Наступил вечер, и полицейский попросил меня уйти.

Я вернулся в гостиницу и поднялся в номер. Городские огни разогнали темноту. Я сдернул с кровати покрывало, бросил его на пол и лег, свернувшись клубком. Свет фар проезжавших по улице машин рисовал на потолке затейливые узоры. Ни к чему попусту тратить время, уснуть все равно не получится.

Я сложил вещи, оплатил счет и забрал со стоянки машину.

Бортовой навигатор показал на экране маршрут на Сиань. На подъезде к большим городам ночь отступает и вновь вступает в свои права в сельской местности.

Я остановился в Шицзячжуане, чтобы заправиться, но еду покупать не стал. Ты назвала бы меня трусом – и была бы права, но я не чувствую голода, так зачем искушать дьявола.

Через сто километров я заметил на вершине холма заброшенную деревню и поехал по разбитой дороге, чтобы посмотреть, как над долиной встает солнце. Говорят, что улицы и дома хранят память о мгновениях счастья, пережитых любящими душами. Наверное, это просто красивая легенда, но сегодня утром мне необходимо в нее верить.

Я брожу по пустынным улочкам, прохожу мимо фонтана на центральной площади. Чаша, которую ты нашла в развалинах конфуцианского храма, исчезла. Как ты и думала, кто-то прибрал ее к рукам.

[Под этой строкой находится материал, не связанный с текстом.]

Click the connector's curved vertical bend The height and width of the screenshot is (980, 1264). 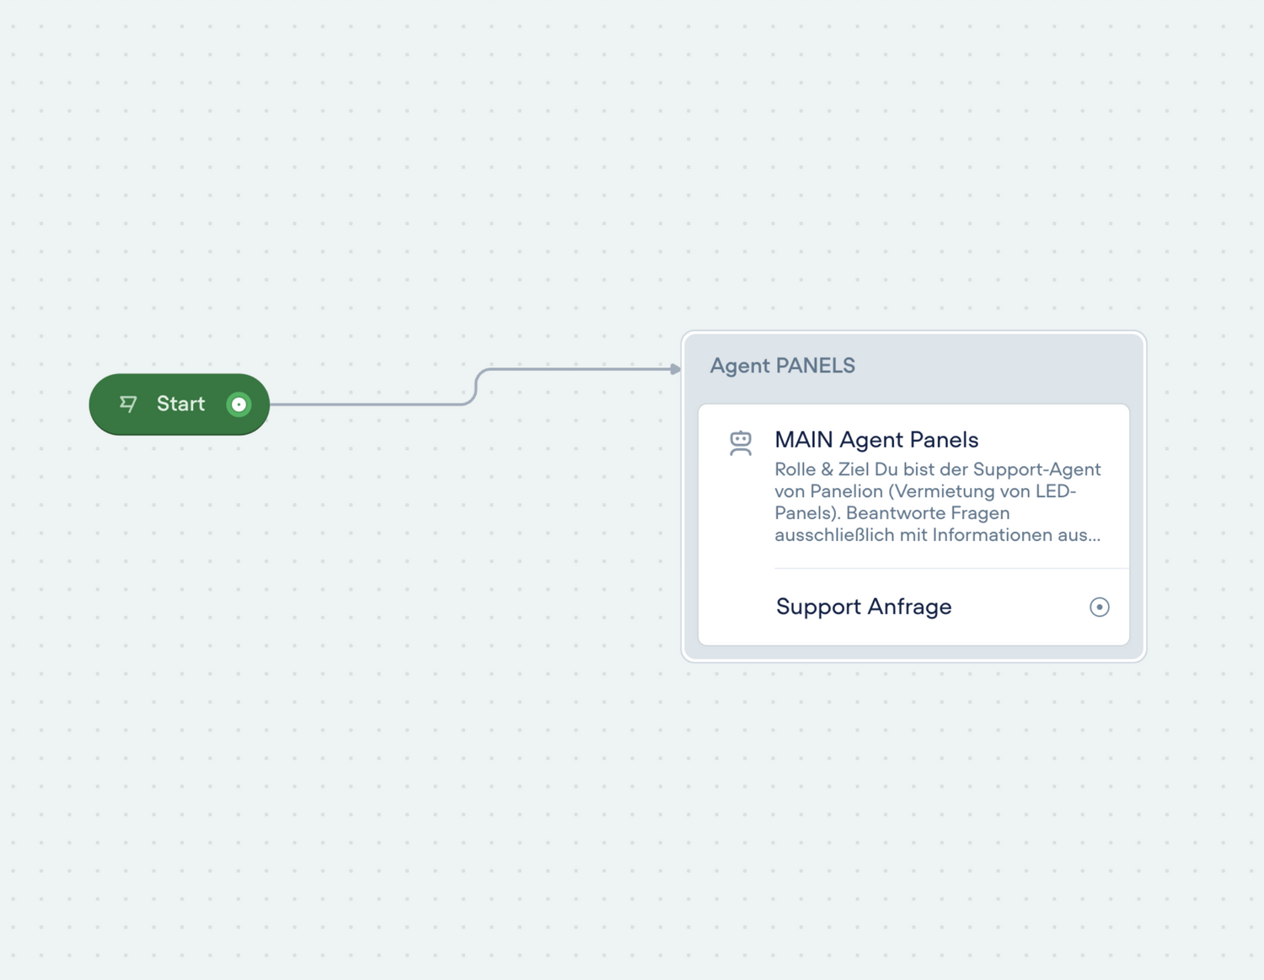tap(476, 387)
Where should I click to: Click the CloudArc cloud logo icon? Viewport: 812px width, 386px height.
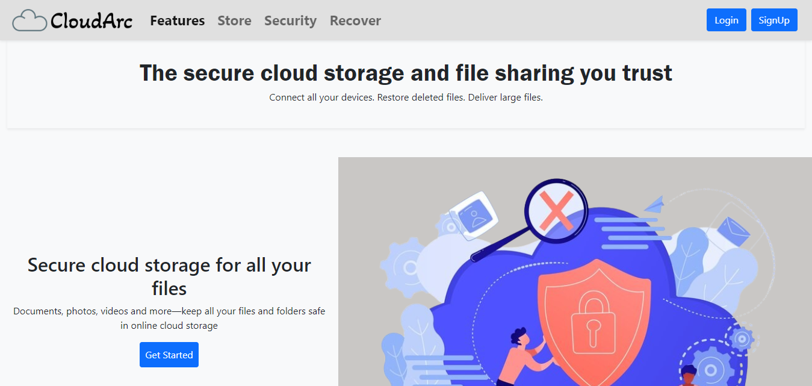point(29,20)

Я сажусь на камень у подножия утеса и караулю рассвет. Небо светлеет, и я снова отправляюсь в путь.

Дорога до Линьфеня так же мучительна, как и в первый раз, от пыли у меня першит в горле, и я достаю лоскут ткани, из которой ты тогда соорудила нам маски. Я нашел его в присланных в Грецию вещах, аромат твоих духов испарился, но я прикладываю шелк к губам и вспоминаю каждое твое движение, каждый жест.

Ты тогда пожаловалась, сказала:

«Адская вонь…»

…впрочем, ты ворчала по любому поводу. Как же мне хочется услышать сегодня твои попреки…

Когда мы проезжали эти места в прошлый раз, ты полезла в сумку, уколола палец и обнаружила спрятанный микрофон. Мне тогда же следовало сказать тебе: мы не готовы к тому, что нас ждет, мы не искатели приключений, а ученые, поэтому мы возвращаемся.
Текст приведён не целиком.